═════ Quoted passage

Kirtipur was the territory of Lalitpur before it was invaded by Gorkhali King Prithvi Narayan Shah in the 18th century. Kirtipur was annexed by Prithvi Narayan Shah on his third attempt in 1767. In the battle of Kirtipur, the Prithvi Narayan Shah’s favourite general, Kalu Pande was killed. 2006 mass movement of the people was also organized by the residents of Kirtipur. It was regarded as an anti-monarchy city because of its dark history against the Shah Dynasty.
Attractions of Kirtipur
Uma Maheshwar, Nagar Mandap Shri Kirti Bihar, Panga, Chobhar, Bhajangal, Toudah (largest lake in Kathmandu), Tangla Phant, Champadevi, Nagaon, Salyansthan, Naya Bazaar and Bhatkyapati are the major places in this city. There is also a famous temple of Bagh Bhairav here. Nepal’s first and largest university, Tribhuvan University, is also located in this city.

══════════
═════ Provided material

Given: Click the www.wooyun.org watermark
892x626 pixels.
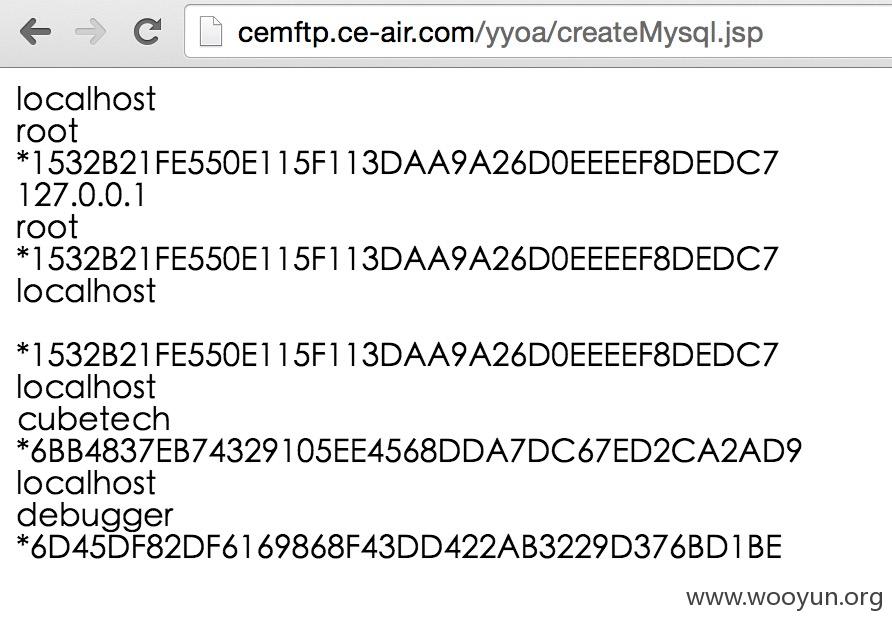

══════════

--- Problem set ---
1) According to the Kirtipur text, who was killed in the battle of Kirtipur?
2) Write a continuation of the Kirtipur text, beginning after its final sentence.

--- Answers per task ---
1) Kalu Pande, Prithvi Narayan Shah's favourite general, was killed in the battle of Kirtipur.

2)
The main traditional festivals in Kirtipur are Gathanmugah, Github Yakh, Indrayanijatra, Gaijatra and Dashain-Tihar. The Tiger Bhairav, Uma Maheshwar, Narayan Saraswati and Indrayani temples of this city are notable examples of architecture while Lodengah, Shakyamuni Buddha Temple, Lokeshwar temple are excellent examples of peak style. Similarly, Chilancho is famous in Chaityas.
Kirtipur is one of the most popular and famous religious places to visit in Nepal. Travelers visit this city to explore the natural environment and holy temples. This city was listed as a UNESCO site in 2008 BS.
If you ever want to get away from the noise and distraction of the city area, then Kirtipur is the nearest and bestest option. You can hike up to nearby hilltops such as Champa Devi and refresh your mind. Hiking to Champa Devi offers you the splendid views of the Himalayas and Kathmandu valley. Besides this, cycling in Kirtipur is another perfect choice if you want to get lost in this city. Biking enthusiasts can develop their biking skills while enjoying the surroundings. Likewise, ethnic dishes found in the restaurants of Kirtipur are cheap and tasty, which will add flavour to your visit.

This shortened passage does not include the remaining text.